In A Time to Serve: Proposals for Renewing the Civil Service, Rudy Mehrbani, Tess Byars, and Louis Katz propose a set of recommendations to reform federal personnel policy so the next administration can be staffed with the capacity to solve the pressing crises facing the nation.
The federal government employs about two million civilians in agencies responsible for meeting the needs of the American people. The people who staff these agencies play a critical role in solving the most pressing challenges of our day, including racial injustice, climate change, and national security. Yet, the personnel at the heart of these agencies have gone neglected and unsupported for decades. The situation has worsened under the Trump administration, which has actively sought to shrink the government by keeping vast swaths of the federal bureaucracy unstaffed, installing corporate hacks and wealthy donors in many of the positions it does choose to fill, and driving out career officials representing decades of institutional knowledge and expertise.

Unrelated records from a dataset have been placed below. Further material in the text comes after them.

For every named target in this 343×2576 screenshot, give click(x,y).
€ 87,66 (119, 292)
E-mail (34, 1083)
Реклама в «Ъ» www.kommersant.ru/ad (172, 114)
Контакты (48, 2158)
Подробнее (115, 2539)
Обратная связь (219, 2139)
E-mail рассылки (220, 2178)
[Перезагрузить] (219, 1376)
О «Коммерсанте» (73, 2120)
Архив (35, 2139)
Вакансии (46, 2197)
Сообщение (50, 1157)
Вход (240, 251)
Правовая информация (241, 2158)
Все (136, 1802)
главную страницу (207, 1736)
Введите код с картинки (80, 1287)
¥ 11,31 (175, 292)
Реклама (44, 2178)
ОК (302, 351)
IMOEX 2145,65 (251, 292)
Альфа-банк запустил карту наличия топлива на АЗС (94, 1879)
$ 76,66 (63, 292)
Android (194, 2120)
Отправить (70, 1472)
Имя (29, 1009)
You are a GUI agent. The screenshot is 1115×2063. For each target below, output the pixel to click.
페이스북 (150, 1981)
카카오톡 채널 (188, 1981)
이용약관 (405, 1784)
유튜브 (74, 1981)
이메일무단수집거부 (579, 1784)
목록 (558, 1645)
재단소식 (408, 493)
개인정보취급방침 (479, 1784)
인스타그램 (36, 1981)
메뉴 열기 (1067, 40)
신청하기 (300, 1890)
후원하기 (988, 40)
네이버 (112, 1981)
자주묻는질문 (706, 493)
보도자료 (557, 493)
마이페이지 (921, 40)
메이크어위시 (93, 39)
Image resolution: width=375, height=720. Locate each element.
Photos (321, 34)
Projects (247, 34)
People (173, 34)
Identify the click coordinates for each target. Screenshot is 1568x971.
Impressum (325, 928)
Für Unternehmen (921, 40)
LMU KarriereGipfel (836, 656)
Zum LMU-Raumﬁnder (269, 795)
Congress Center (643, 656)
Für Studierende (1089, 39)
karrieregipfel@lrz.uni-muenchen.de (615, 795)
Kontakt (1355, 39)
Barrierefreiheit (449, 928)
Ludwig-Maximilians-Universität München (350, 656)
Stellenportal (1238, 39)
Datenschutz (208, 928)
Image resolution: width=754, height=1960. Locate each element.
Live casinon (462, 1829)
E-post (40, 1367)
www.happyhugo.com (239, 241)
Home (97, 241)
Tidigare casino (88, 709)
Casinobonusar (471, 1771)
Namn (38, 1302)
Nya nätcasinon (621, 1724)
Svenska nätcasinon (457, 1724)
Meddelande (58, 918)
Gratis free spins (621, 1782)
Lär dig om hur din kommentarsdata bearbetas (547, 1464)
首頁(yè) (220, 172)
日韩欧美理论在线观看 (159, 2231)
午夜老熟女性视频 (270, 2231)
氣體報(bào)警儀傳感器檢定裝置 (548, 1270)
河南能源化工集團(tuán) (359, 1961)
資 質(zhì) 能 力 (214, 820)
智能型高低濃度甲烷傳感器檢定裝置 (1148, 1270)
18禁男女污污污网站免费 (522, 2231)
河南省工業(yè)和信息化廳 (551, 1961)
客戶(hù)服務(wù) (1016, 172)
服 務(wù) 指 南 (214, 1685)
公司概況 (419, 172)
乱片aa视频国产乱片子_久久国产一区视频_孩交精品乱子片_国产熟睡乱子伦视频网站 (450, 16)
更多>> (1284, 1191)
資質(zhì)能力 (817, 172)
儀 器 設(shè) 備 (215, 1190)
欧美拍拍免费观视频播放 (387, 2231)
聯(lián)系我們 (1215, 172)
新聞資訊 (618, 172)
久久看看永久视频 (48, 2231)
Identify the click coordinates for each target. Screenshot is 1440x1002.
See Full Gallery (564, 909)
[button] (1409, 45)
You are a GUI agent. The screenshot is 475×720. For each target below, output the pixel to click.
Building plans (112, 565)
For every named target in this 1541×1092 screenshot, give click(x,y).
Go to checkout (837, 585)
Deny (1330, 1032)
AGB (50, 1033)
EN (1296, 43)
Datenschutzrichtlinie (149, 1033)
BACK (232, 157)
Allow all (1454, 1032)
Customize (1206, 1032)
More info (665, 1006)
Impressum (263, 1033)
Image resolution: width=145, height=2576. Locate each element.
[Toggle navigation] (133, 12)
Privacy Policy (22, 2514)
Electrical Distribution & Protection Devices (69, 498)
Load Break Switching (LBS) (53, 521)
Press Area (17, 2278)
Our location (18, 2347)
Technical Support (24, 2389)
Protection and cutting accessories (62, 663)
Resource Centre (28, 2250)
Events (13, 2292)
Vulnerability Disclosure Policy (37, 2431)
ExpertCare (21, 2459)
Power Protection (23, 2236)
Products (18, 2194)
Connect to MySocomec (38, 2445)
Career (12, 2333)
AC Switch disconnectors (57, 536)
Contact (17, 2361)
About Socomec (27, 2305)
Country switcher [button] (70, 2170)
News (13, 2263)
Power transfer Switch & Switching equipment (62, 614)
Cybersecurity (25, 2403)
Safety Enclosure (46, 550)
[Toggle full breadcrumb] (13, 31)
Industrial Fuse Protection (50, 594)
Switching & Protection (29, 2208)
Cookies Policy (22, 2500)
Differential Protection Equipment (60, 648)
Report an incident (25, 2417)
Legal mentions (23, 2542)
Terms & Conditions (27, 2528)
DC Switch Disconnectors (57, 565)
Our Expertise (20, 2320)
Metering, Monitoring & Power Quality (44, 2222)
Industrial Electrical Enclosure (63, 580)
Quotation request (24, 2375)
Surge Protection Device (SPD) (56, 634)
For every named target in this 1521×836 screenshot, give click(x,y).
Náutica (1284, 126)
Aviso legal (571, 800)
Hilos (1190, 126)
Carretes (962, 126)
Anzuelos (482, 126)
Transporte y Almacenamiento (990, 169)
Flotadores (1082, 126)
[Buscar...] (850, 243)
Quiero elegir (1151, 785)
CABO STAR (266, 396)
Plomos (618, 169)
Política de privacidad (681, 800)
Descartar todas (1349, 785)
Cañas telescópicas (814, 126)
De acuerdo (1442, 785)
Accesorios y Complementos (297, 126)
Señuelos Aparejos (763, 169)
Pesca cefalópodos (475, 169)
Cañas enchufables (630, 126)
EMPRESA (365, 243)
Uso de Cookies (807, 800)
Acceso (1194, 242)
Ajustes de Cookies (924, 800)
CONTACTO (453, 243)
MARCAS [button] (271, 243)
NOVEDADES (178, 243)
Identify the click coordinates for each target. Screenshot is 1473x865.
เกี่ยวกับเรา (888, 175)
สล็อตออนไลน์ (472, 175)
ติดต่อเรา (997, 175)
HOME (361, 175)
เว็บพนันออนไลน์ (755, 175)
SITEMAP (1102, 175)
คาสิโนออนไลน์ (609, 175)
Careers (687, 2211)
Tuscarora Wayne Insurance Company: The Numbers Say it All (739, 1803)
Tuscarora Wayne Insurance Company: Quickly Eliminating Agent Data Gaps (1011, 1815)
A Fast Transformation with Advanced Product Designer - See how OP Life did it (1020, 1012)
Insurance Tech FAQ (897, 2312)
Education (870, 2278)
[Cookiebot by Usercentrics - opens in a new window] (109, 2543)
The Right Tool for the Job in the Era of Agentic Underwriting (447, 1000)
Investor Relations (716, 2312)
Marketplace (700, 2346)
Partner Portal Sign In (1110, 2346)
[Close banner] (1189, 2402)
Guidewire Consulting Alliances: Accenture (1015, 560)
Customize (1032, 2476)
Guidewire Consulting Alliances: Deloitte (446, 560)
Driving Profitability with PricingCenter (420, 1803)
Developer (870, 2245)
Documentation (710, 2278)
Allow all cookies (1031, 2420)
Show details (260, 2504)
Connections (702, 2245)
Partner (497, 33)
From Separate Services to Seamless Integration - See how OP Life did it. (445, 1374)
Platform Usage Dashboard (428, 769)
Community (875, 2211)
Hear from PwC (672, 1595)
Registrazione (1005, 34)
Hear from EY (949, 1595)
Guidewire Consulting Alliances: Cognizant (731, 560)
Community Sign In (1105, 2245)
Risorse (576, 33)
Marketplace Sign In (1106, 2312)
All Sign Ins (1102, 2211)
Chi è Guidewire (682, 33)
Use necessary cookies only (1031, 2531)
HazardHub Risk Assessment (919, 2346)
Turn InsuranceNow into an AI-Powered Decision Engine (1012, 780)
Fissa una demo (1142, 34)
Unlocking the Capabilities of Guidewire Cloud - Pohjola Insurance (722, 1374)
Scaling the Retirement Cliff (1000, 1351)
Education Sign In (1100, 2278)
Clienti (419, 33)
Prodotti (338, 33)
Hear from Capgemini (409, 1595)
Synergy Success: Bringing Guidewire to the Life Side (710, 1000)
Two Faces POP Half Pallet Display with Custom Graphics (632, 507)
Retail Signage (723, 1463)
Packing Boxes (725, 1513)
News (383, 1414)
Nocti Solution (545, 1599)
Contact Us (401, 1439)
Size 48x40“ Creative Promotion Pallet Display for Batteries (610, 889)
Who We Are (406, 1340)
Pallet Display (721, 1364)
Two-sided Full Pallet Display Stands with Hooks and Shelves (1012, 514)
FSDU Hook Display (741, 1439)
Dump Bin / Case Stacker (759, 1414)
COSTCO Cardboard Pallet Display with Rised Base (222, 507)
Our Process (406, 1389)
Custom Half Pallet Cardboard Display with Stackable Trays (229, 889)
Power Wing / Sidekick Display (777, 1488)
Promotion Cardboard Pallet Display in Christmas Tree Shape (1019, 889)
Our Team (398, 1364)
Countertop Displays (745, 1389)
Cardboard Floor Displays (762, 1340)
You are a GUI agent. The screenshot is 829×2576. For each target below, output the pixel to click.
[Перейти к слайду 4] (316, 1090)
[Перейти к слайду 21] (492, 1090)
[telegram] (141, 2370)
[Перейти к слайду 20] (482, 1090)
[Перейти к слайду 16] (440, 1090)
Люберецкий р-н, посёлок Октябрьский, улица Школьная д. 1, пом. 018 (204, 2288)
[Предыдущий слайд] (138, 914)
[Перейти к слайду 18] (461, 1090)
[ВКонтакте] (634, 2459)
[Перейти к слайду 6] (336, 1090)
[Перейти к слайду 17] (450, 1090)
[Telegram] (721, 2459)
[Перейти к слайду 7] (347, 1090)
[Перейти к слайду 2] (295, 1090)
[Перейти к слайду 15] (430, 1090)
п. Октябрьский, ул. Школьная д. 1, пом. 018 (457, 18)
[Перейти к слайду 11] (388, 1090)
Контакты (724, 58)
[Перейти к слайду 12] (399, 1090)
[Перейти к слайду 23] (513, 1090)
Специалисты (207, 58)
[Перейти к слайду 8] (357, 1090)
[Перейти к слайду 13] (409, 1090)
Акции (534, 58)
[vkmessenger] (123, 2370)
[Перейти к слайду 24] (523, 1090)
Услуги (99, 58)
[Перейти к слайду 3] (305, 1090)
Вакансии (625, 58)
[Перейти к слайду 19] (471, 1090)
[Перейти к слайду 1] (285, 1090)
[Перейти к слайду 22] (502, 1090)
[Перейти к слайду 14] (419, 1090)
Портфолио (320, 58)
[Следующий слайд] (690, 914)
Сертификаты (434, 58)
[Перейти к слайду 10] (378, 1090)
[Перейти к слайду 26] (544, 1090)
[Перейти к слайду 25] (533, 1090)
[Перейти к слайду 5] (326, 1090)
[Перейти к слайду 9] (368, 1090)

Without implementing fundamental changes to address the broken personnel system, the next administration will struggle to adequately confront the challenges facing the nation.
In this report Rudy Mehrbani, Tess Byars, and Louis Katz propose a set of recommendations to structurally reform the federal personnel system, including: restructuring the Office of Personnel Management (OPM) to better meet other agency’s needs, changing the hiring practices within agencies to create more accessible pathways into the government for diverse workers through recruitment and meritocratic principles, and ensuring democratic accountability in the appointment process.